Actively participate in local Study Delivery Team meetings.
Contribute to the selection of potential investigators.
Train, support and advise Investigators and site staff in study related matters.
Contribute to national Investigators meetings.
Initiate monitor and close study sites in compliance with AZ Procedural Documents. Share information on patient recruitment and study site progress within local Study Delivery Team.
Drive performance at the sites. Proactively identify study-related issues and escalates as appropriate.
Update IMPACT and other systems with data from centres as per required timelines.
Manage study supplies (ISF, CRF, etc), drug supplies and drug accountability at study sites.
Perform source data verification according to SDV plan.

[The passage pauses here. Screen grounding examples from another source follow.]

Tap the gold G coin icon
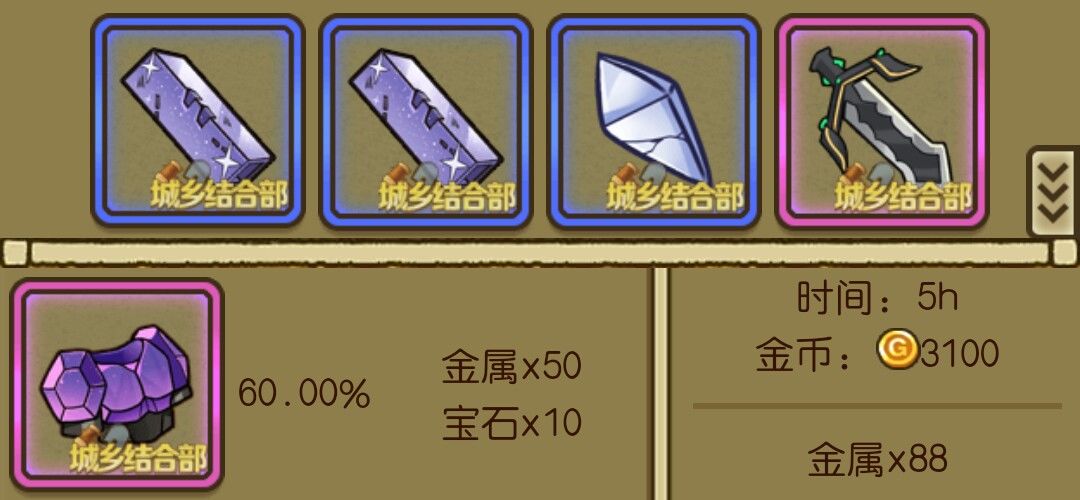This screenshot has width=1080, height=500. tap(897, 350)
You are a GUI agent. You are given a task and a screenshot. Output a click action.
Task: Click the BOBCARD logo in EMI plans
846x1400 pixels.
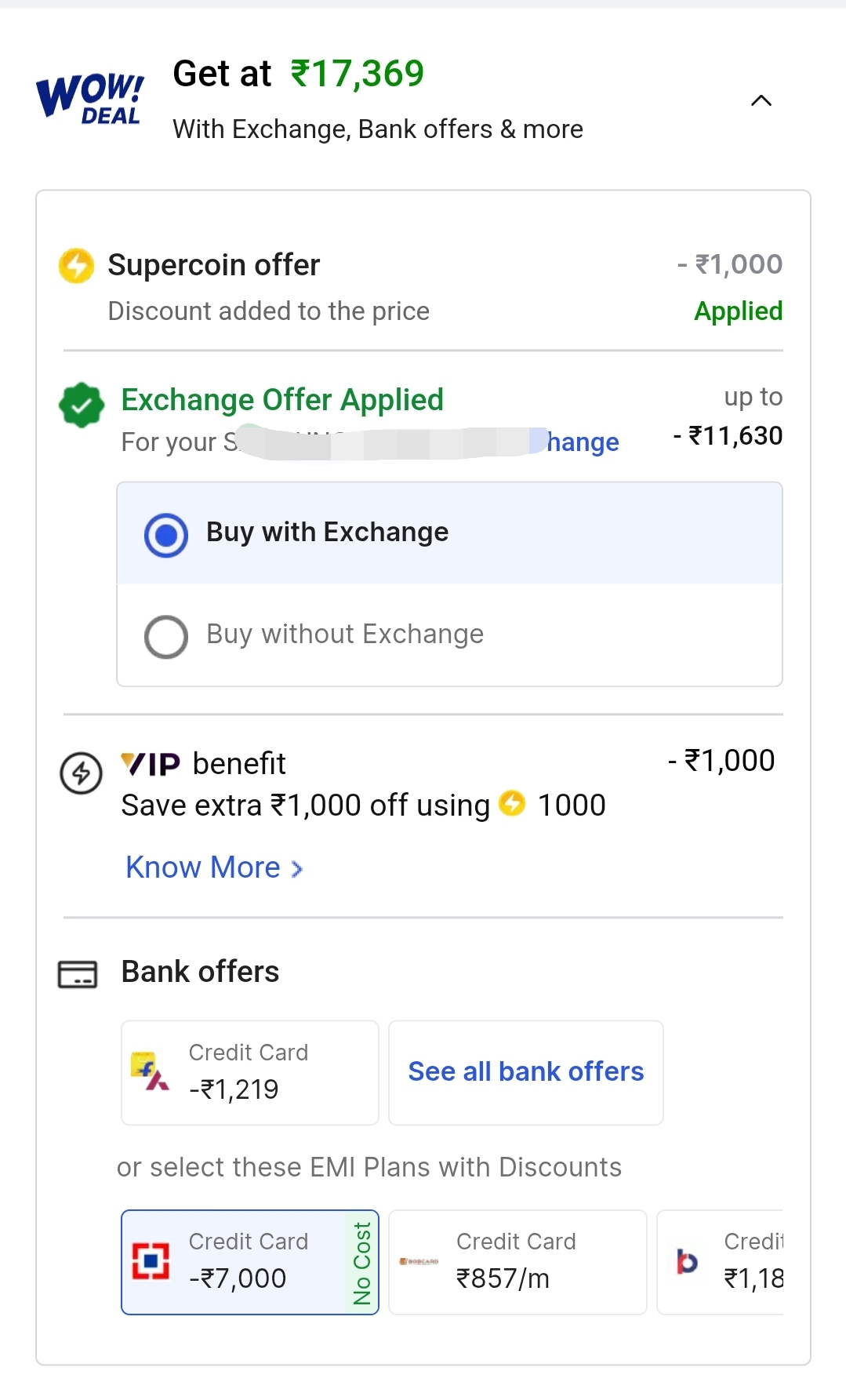(x=419, y=1261)
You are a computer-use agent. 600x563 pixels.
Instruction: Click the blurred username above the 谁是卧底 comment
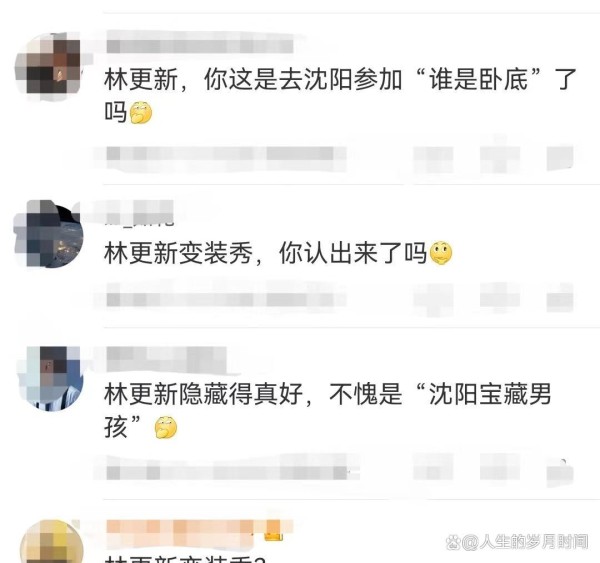tap(200, 46)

Ensure data query resolution.
Ensure accurate and timely reporting of Serious Adverse Events.
Prepare for activities associated with audits and regulatory inspections in liaison with local Study Delivery Team Lead and QA.
Provide the required monitoring visit reports within required timelines.
Work with data management to ensure quality of the study data.
Ensure compliance with AstraZeneca’s Code of Conduct and company policies and procedures relating to people, finance, technology, security and SHE (Safety, Health and Environment).